The most telling sign that Brown is also a phony reformer was revealed during his inaugural address. These, perhaps, were “throwaway” lines, in that they were meant to encourage Californians rather than instruct us in the direction of his new administration. Yet these words speak volumes about how Brown views the economic and fiscal situation in our beloved state.
“I have thought a lot about this, and it strikes me that what we face together as Californians are not so much problems but rather conditions, life’s inherent difficulties,” the governor said. “A problem can be solved or forgotten but a condition always remains. It remains to elicit the best from each of us and show us how we depend on one another and how we have to work together.”
It’s true that people will always fight over government budgets and spending priorities, but California’s situation – a $28 billion budget deficit, enormous unfunded retirement promises to public employees, crumbling infrastructure, persistent high unemployment – are not just inherent difficulties. They are caused by bad public policy, by legislators who continuously expand government beyond our ability to pay for it. It is caused by politicians, such as Brown, who view government as the solution to problems, and who have given public sector unions too much power and money.

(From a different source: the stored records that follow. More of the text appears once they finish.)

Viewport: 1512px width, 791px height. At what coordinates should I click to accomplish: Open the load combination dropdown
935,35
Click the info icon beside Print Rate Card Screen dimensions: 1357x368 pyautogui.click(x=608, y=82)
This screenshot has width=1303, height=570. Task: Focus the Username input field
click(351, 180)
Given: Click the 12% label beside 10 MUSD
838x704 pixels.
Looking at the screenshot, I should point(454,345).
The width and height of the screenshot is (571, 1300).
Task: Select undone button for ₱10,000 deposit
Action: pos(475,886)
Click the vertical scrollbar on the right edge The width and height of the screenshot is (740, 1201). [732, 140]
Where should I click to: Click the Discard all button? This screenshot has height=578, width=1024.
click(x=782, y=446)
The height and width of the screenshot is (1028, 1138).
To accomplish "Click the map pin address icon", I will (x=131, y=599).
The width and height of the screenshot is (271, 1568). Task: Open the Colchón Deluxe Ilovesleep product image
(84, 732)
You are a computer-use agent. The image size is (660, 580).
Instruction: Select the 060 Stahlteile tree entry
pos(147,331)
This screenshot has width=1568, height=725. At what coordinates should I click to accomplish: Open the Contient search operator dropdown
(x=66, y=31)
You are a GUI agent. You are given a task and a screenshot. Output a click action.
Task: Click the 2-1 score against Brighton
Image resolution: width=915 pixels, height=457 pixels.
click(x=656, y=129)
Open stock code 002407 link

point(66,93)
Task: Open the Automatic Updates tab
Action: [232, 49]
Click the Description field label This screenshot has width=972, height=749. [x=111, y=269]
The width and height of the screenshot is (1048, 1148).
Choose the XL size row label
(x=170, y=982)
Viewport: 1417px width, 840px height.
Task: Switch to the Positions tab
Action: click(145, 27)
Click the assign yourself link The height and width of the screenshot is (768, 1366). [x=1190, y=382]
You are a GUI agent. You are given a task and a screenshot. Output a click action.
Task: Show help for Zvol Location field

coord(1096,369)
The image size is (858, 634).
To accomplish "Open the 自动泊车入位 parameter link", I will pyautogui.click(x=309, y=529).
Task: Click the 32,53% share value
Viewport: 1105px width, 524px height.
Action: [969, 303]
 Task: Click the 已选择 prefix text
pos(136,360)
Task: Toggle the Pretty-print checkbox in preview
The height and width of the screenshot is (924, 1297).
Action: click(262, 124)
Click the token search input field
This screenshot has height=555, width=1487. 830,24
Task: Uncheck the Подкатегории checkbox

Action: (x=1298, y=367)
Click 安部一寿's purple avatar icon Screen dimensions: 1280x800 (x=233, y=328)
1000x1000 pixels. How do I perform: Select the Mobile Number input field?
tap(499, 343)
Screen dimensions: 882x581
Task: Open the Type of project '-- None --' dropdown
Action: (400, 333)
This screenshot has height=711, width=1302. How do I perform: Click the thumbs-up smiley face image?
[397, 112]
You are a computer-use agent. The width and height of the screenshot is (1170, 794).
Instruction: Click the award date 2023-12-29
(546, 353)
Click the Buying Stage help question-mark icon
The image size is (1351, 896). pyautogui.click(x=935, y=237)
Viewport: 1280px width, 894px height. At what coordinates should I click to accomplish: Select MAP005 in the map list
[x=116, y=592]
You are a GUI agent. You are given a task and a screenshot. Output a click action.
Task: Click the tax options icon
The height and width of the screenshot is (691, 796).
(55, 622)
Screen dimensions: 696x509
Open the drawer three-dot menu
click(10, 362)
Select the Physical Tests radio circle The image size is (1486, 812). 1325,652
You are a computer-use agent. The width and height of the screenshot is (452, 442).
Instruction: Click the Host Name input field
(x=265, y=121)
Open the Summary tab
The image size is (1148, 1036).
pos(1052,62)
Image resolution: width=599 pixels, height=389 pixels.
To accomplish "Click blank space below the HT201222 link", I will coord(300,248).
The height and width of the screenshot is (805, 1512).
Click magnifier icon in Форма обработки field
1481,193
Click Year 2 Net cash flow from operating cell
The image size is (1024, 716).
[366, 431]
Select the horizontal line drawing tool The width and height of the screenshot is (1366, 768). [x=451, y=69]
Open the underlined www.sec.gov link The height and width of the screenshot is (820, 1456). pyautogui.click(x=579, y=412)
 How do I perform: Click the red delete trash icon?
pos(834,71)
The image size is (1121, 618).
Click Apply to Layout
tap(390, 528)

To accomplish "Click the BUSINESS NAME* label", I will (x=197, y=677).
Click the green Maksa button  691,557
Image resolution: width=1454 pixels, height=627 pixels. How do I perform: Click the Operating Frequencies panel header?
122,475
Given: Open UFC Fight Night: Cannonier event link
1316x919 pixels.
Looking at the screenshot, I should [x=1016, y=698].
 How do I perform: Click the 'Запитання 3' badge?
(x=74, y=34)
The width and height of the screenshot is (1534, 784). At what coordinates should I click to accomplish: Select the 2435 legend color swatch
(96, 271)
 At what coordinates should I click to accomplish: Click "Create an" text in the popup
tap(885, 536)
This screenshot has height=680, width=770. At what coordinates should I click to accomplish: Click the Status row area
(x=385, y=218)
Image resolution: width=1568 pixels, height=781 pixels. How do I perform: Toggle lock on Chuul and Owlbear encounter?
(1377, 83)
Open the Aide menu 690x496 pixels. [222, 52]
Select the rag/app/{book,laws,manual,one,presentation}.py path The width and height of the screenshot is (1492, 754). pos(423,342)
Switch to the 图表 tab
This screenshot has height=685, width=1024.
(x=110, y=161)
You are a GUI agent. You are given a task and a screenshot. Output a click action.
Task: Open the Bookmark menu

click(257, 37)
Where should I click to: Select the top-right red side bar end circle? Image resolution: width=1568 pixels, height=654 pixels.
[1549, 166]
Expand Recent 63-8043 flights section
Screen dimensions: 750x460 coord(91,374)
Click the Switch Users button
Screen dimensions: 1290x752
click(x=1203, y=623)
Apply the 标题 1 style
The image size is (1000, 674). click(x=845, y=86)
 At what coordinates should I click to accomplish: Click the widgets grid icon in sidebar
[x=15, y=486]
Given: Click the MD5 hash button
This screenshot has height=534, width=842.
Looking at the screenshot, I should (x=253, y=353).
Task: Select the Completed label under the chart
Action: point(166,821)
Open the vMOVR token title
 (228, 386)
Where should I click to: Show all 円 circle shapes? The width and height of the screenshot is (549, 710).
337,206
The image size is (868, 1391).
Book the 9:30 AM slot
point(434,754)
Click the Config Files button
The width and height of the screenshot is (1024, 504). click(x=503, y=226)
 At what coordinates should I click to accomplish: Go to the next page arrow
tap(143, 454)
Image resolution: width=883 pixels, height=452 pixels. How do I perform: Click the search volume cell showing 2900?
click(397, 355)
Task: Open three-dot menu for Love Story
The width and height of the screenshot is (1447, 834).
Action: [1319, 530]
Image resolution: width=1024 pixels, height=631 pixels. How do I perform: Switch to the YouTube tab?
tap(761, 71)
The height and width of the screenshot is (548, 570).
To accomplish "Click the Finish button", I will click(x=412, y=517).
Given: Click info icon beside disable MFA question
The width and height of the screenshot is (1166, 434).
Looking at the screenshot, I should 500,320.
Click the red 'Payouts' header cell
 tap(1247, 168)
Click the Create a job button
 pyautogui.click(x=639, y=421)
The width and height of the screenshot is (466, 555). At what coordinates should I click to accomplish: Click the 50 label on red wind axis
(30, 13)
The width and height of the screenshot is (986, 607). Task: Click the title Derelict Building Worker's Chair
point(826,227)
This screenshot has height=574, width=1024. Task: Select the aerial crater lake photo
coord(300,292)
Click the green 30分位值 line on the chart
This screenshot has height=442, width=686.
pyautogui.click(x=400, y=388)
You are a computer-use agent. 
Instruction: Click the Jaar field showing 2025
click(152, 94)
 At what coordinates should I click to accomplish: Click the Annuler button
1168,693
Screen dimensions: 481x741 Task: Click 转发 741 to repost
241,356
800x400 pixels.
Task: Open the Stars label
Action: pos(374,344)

The national economy is in tough shape, but these problems are not spread evenly across the nation. California is in worse fiscal straits than many other states because it has embraced policies that are worse than those in most other states. We have among the highest tax rates in almost every category and the most stringent regulatory regimes, which makes this an extraordinarily tough place to start and expand business.
At the inauguration, Brown referred to the remarkably high productivity of the state’s workers. That was offered as proof of California’s enduring spirit, but it’s a mere reflection of the state’s tough business climate. In high-cost, high-regulation states, businesses and their workers must toil at peak efficiency or else they won’t have a prayer of competing.
We all know about the state’s many unfunded liabilities or debts.
Are these merely the passive results of the human condition or a problem borne of bad public policy? The state spends more money than it takes in, year after year, in good years and bad ones. The state makes promises that it cannot fulfill – or at least that must be fulfilled on the backs of our grandkids. The state’s school systems have shocking dropout rates, especially in poor areas. The government spends a small fraction of its budget on infrastructure, which helps explain why the roads are so congested.
Are these issues really beyond our control or do they reflect poor choices?
I’m dismayed that Brown believes our state’s problems happened by chance, that we’re the victims of a permanent human condition rather than the masters of our own destiny.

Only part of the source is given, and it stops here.